Merkel’s CDU has been humiliated. But the SPD is hardly riding high.

Sabine Beppler-Spahl
Germany Correspondent

Topics Politics World

Yesterday’s federal elections have confirmed the unravelling of politics in Germany as we once knew it. The era when one of the big postwar parties could win a clear and stable majority in a national election is over.

Yes, the Social Democrats (SPD) and their candidate, Olaf Scholz, have come out on top – but with only 25.7 per cent of the vote. Should Scholz become chancellor he will be the leader with the lowest approval ratings in modern German history.

While there is no big winner, there is certainly a clear loser: Angela Merkel’s Christian Democratic Union (CDU). It is down a huge eight percentage points on its performance in the 2017 elections – and even then Merkel’s 32.9 per cent was the worst result for a sitting chancellor since 1949. Now, this once proud party has sunk to its nadir, with its candidate, Armin Laschet, receiving a mere 24.1 per cent of the vote.

Scholz has now claimed the chancellorship – and he should indeed have first dibs on forming a coalition. But any talk of a miraculous ‘resurrection’ of the SPD is nonsense. In the spring, it was polling at just 15 per cent. So while the party has performed above expectations, those expectations were frightfully low.

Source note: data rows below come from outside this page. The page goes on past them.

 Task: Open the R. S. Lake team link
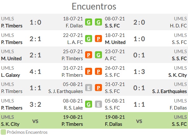73,108
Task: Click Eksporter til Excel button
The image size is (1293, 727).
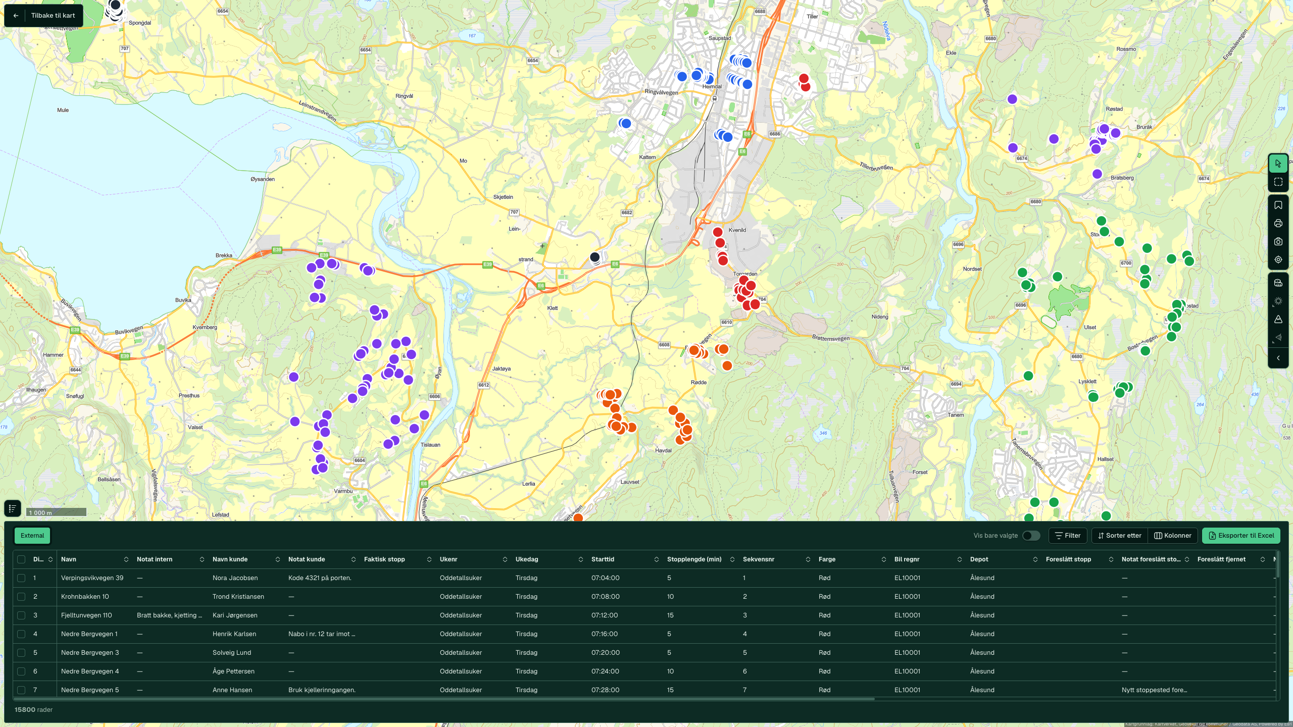Action: click(x=1241, y=536)
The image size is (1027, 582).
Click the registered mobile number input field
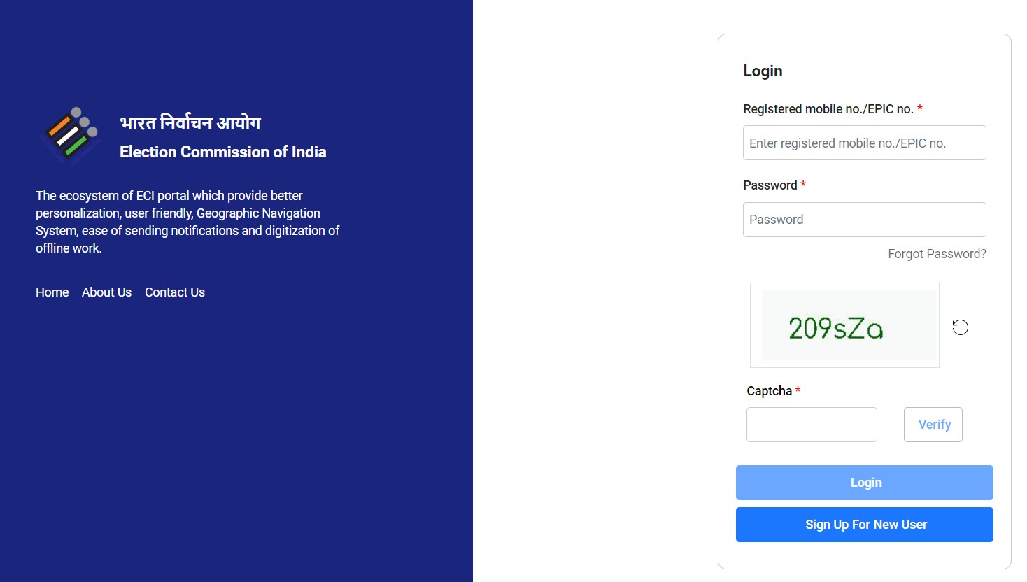click(x=865, y=143)
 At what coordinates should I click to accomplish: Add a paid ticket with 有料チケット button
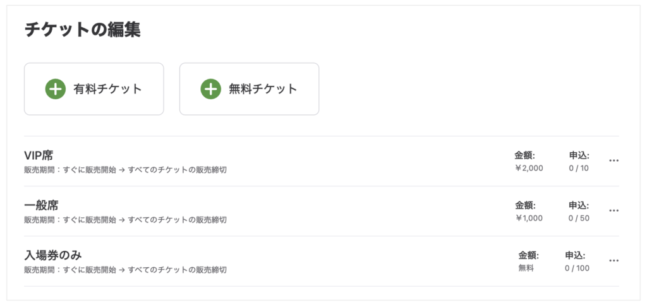[94, 89]
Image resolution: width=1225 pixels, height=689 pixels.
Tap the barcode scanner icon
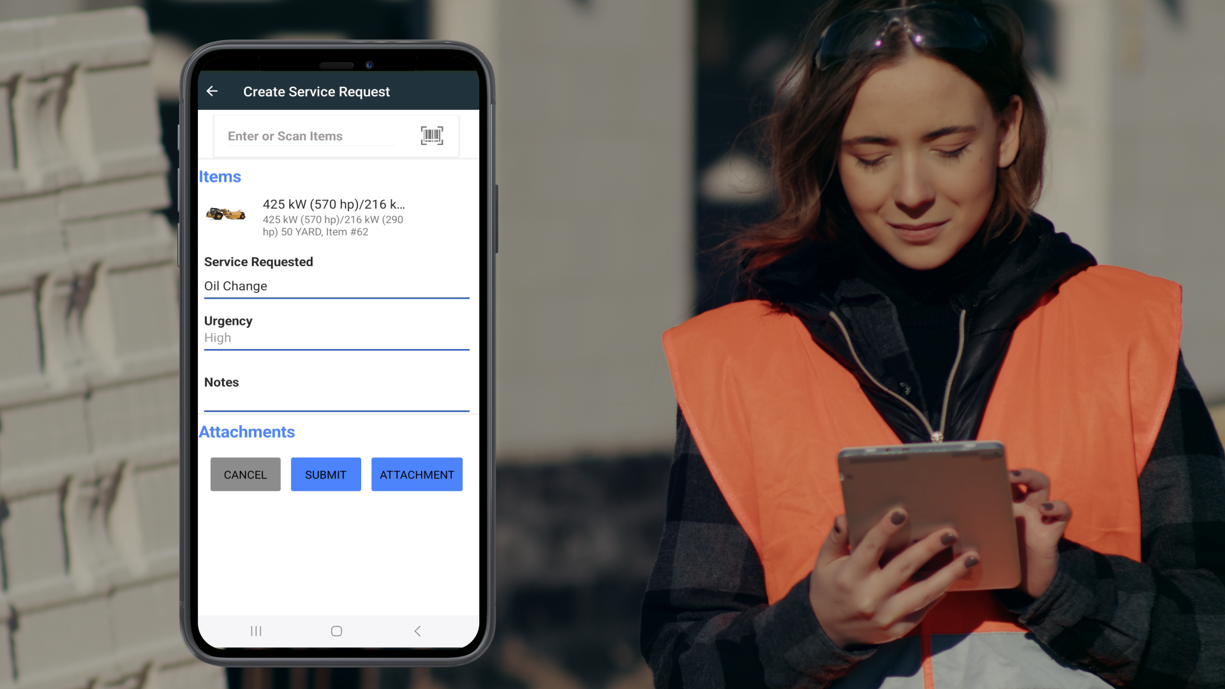tap(431, 135)
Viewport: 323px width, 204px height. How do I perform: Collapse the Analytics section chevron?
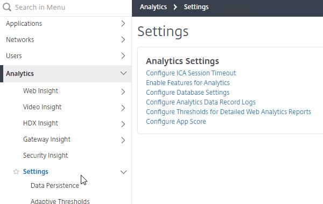point(123,73)
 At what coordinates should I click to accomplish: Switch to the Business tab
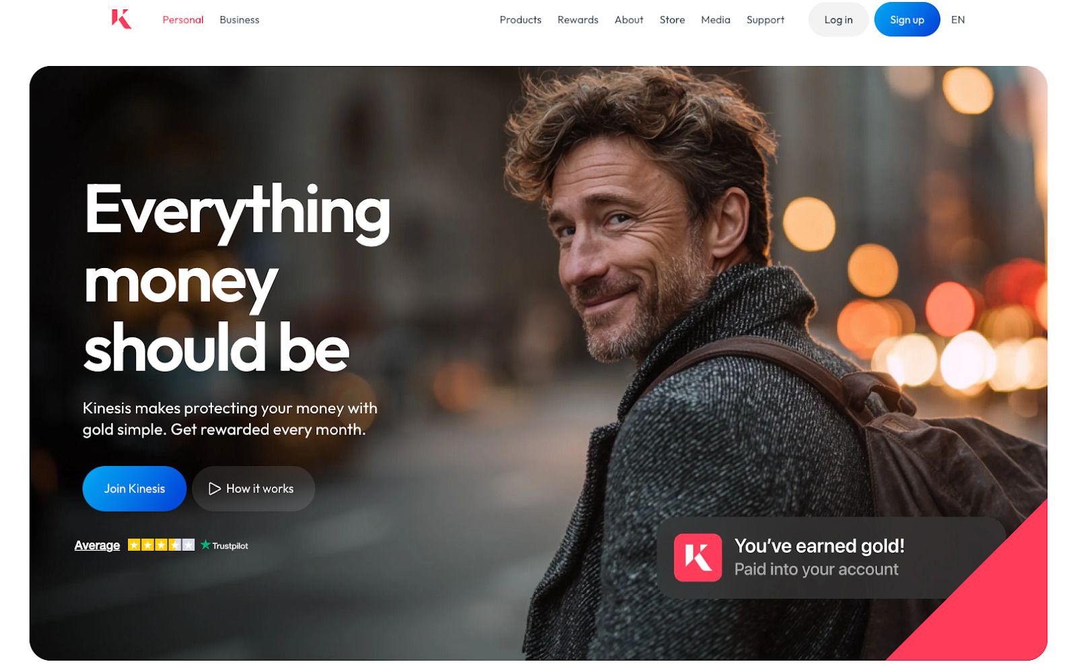click(239, 20)
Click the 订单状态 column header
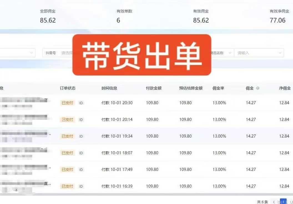The image size is (293, 204). coord(68,88)
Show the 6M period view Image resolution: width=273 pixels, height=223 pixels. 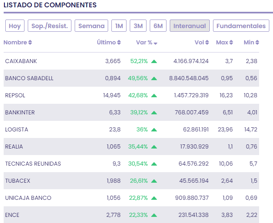pos(158,26)
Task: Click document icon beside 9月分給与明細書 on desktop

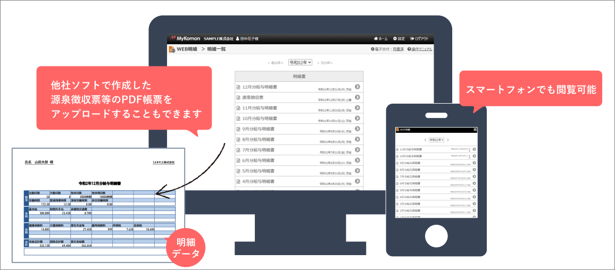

Nothing has really changed within the SPD since then – except that its main opponent, the CDU, is now in an even worse state.

A post-election poll has revealed that nearly half of all SPD voters only voted for the party because of its candidate, Olaf Scholz. A majority said they were unconvinced by the SPD’s manifesto, which was based around the empty slogan of ‘respect for you’. Scholz won because he was seen as the lesser evil to Laschet.

A change of government can be a very good thing. But it’s not clear that the government will be changing much here. The SPD was already part of the most recent coalition, and Olaf Scholz was its vice-chancellor and finance minister. His campaign was based more on the promise of continuity than change.

And what of the SPD itself? It remains deeply divided, with one very strong faction pushing identity politics. Unlike the CDU, the SPD restricted the in-fighting during its campaign and struck a unified pose behind Scholz. But that unity is unlikely to last.

The CDU was beset by internal conflicts and power struggles throughout the campaign. So arrogant were parts of its leadership that they believed none of this mattered. They thought voters would stick with the CDU out of habit, or because the alternatives seemed even worse.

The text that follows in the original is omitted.